Me refiero a la carta que algunos militares, en la reserva o jubilados, han dirigido al Rey, preocupados –¡qué ironía!– por la libertad y la unidad de España. No se preocuparon tanto por los abusos y arbitrariedades de la dictadura ni por la connivencia del Ejército con la policía franquista para castigar cruelmente a jóvenes “fichados” en el servicio militar obligatorio por el terrible delito de ser demócratas.

Ese fue mi caso. Y si lo cuento no es por venganza –han pasado demasiados años–. Es con el ánimo de que los que sufrieron represión en la mili por motivos políticos lo cuenten para que quede claro que el Ejército franquista estuvo implicado en la represión hasta el final. Y también para que estos “gallitos” se avergüencen –si eso fuera posible– de la “valentía” de algunos oficiales enfrentándose a unos jóvenes indefensos e inofensivos.
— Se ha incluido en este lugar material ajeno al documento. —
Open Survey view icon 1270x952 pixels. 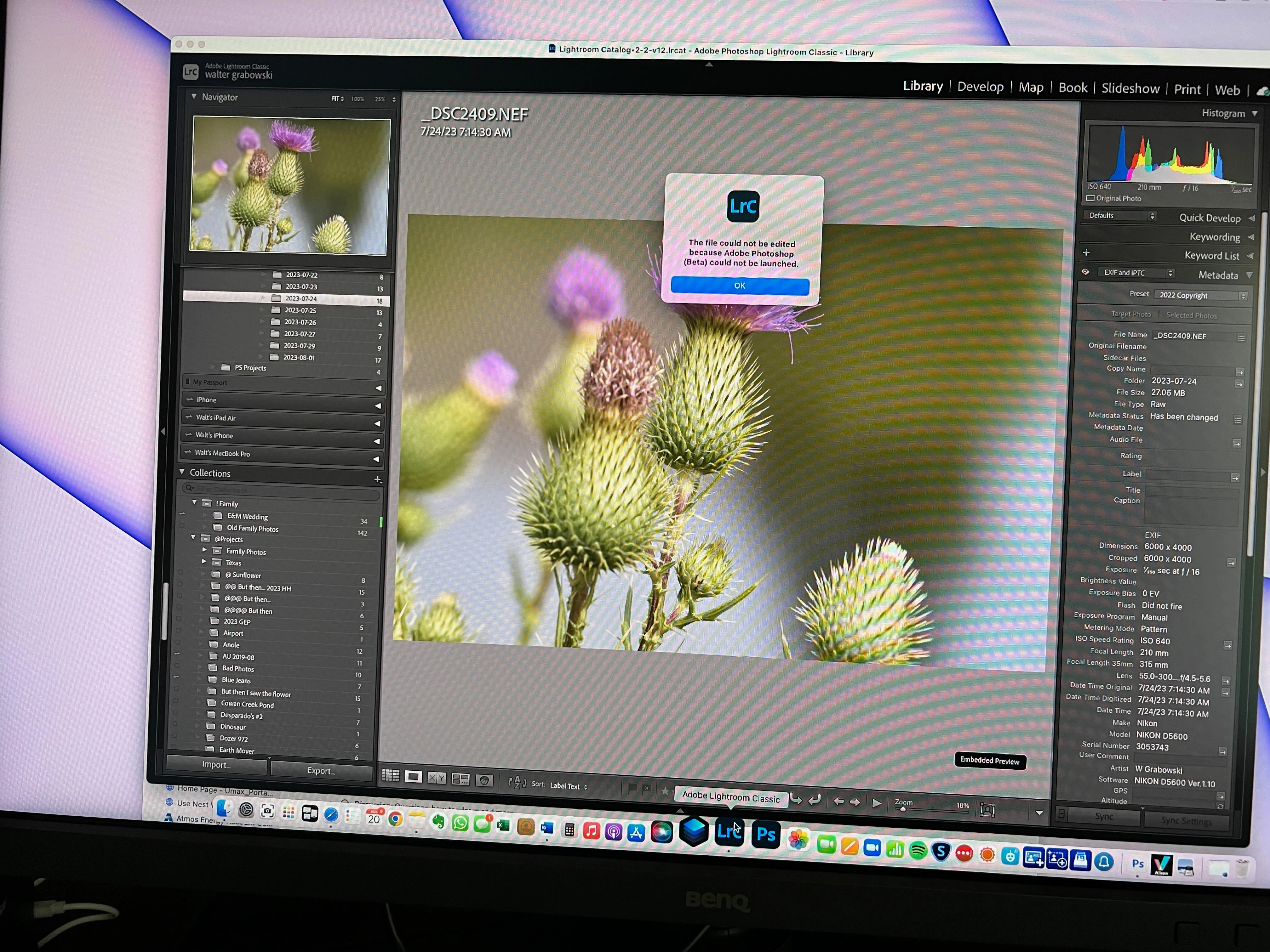pyautogui.click(x=461, y=779)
Que los humillados y maltratados en la mili escriban cartas a quien quieran, para que se vea quiénes tienen más razones para estar indignados.

Yo fui detenido con 18 años, en primero de Facultad, por manifestarme tras el asesinato del estudiante Enrique Ruano. Me metieron en la cárcel dos meses, sin juicio, me deportaron y me expulsaron de la Universidad. En el año 1970, en el siguiente Estado de excepción, la Policía vino a buscarme a casa y no me encontró. Ya estaba alerta.
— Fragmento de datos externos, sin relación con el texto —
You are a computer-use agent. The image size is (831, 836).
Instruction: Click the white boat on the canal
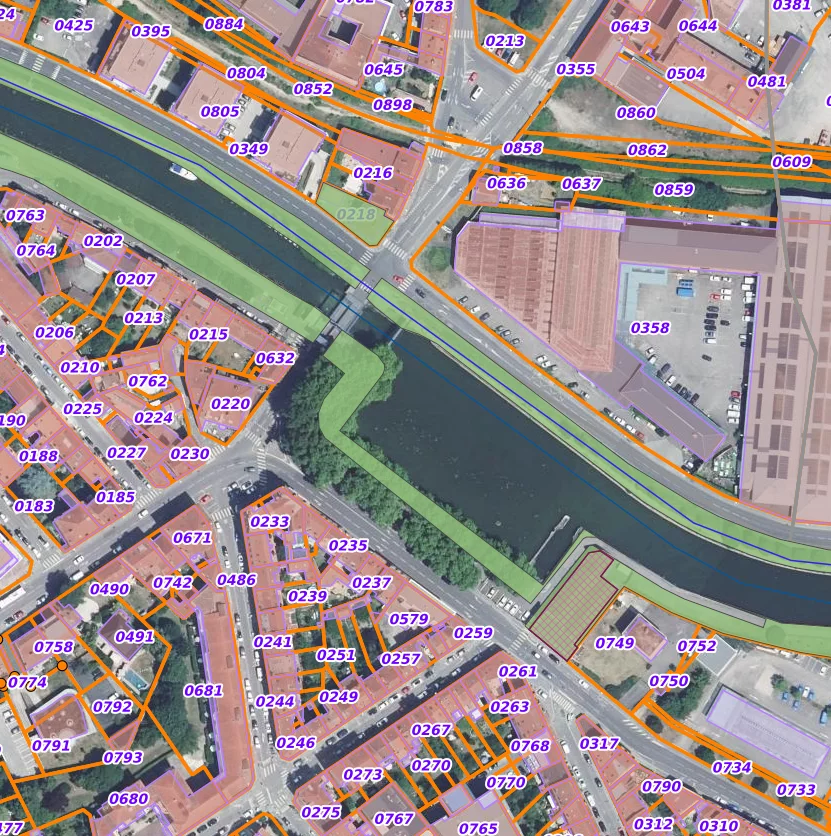coord(183,172)
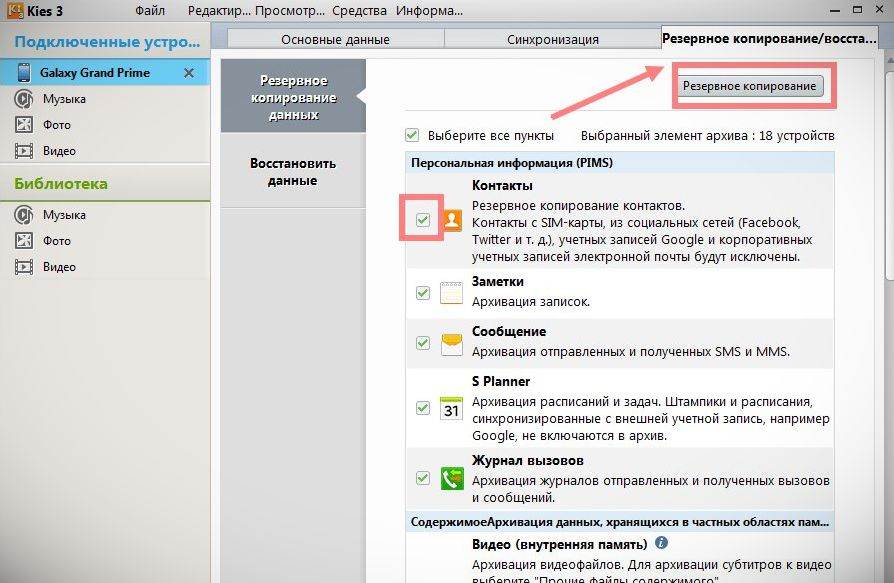This screenshot has height=583, width=894.
Task: Select Восстановить данные in side panel
Action: coord(292,172)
Cuando tuve que incorporarme al Servicio Militar obligatorio, dos años más tarde, el Ejército hizo lo que no pudo hacer la Policía: reprimirme y controlarme sin tregua. Hice la instrucción en Madrid y, como castigo, me destinaron a Plasencia, al Regimiento de Órdenes Miliares 37, un batallón especial a donde iban boinas verdes voluntarios, soldados de reemplazo extremeños y los castigados.

Llegué al cuartel y el sargento de guardia me dijo que yo estaba allí por “fichado” y que me presentara al teniente coronel. A modo de bienvenida, este me dijo: “En el 36 yo, a los elementos como usted, los mandaba fusilar. Ahora no me dejan, pero todavía no me han prohibido dar patadas en los cojones. Puede retirarse”. Me retiré temblando. Me quedaba un año con estos energúmenos.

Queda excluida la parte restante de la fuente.